*** Data to process Section Begins ***
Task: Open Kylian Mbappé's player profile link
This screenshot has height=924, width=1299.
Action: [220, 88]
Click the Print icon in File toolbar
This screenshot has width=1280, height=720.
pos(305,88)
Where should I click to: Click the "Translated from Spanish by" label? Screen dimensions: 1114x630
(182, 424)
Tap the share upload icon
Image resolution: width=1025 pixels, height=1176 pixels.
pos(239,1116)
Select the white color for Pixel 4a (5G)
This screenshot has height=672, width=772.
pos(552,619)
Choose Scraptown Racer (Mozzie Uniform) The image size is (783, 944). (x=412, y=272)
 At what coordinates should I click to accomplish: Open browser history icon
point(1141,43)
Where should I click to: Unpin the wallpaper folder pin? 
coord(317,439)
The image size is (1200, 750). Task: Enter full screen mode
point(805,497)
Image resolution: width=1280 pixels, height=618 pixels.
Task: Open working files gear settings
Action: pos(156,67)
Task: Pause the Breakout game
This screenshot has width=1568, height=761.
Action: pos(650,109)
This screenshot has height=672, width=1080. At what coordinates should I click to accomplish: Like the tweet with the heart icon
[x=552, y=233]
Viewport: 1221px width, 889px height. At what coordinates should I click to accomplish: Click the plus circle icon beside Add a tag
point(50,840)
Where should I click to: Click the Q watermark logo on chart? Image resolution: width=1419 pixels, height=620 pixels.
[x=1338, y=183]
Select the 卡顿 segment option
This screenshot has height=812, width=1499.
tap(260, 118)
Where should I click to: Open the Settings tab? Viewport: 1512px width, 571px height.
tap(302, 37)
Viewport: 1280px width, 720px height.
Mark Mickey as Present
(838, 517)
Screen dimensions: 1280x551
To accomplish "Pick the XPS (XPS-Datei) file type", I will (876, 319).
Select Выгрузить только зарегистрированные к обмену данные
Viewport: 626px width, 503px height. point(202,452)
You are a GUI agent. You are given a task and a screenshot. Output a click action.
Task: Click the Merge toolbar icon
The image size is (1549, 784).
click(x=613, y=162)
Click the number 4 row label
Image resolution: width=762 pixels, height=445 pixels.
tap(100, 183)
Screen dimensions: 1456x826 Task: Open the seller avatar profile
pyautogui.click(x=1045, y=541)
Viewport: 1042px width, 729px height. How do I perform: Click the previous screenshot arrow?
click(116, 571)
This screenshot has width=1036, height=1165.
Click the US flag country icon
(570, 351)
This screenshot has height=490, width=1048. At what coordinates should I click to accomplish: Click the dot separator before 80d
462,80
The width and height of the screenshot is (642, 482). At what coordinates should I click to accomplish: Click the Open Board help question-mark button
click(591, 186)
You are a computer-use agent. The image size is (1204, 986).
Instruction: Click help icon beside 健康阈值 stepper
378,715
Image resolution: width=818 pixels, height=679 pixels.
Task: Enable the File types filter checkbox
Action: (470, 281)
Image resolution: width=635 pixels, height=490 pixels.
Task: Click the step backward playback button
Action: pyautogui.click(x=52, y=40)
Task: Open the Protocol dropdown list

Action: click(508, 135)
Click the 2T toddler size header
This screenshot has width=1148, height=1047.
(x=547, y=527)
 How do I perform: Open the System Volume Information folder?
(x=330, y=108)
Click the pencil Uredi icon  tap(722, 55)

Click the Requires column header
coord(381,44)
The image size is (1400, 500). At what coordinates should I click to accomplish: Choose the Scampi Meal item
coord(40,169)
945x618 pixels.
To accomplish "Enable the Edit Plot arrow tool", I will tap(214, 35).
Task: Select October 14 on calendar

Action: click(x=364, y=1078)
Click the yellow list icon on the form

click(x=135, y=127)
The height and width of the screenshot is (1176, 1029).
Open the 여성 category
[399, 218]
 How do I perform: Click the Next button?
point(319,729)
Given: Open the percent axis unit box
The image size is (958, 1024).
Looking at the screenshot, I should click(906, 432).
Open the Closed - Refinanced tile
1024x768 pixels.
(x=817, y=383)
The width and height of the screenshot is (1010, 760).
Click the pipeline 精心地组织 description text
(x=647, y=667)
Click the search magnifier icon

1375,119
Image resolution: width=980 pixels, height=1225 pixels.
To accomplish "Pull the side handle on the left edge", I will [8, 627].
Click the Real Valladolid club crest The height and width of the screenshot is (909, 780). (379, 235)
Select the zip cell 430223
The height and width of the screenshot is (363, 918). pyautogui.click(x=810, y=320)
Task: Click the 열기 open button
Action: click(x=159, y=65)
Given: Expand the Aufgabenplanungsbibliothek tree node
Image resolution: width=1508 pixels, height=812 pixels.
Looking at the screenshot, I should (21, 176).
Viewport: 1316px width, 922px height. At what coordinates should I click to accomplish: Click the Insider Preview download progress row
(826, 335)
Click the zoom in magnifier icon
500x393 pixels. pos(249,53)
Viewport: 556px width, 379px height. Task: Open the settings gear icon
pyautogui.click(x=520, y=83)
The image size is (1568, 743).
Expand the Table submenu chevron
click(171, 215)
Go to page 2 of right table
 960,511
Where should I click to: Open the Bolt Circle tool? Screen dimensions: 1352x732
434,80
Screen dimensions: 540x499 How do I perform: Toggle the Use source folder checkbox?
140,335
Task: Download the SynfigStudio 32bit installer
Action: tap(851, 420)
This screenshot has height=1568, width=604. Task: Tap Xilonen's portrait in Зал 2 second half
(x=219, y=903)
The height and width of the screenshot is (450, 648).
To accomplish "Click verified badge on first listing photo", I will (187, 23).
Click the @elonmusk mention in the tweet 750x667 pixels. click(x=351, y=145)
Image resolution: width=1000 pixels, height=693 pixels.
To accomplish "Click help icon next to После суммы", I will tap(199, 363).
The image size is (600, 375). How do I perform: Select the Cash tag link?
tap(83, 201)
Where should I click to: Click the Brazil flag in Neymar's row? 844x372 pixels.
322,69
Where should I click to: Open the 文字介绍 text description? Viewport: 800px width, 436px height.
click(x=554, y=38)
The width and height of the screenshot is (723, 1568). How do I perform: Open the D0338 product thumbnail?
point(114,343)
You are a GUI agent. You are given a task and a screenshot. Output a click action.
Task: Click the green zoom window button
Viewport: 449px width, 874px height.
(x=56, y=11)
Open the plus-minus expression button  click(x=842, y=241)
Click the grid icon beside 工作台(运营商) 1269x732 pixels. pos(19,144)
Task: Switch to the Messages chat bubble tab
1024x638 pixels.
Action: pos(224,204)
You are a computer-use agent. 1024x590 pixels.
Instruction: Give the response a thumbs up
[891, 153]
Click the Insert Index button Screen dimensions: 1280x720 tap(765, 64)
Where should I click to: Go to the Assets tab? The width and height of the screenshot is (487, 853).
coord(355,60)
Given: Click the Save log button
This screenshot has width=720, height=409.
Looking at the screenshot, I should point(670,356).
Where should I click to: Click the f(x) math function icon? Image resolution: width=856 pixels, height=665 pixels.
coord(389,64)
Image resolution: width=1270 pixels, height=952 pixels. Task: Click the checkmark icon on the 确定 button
*** Data to process Section Ends ***
## [Activity]
Your answer should be the lines of the records that hold the string "toolbar".

## [Reply to the exercise]
Click the Print icon in File toolbar
Task: Click the Merge toolbar icon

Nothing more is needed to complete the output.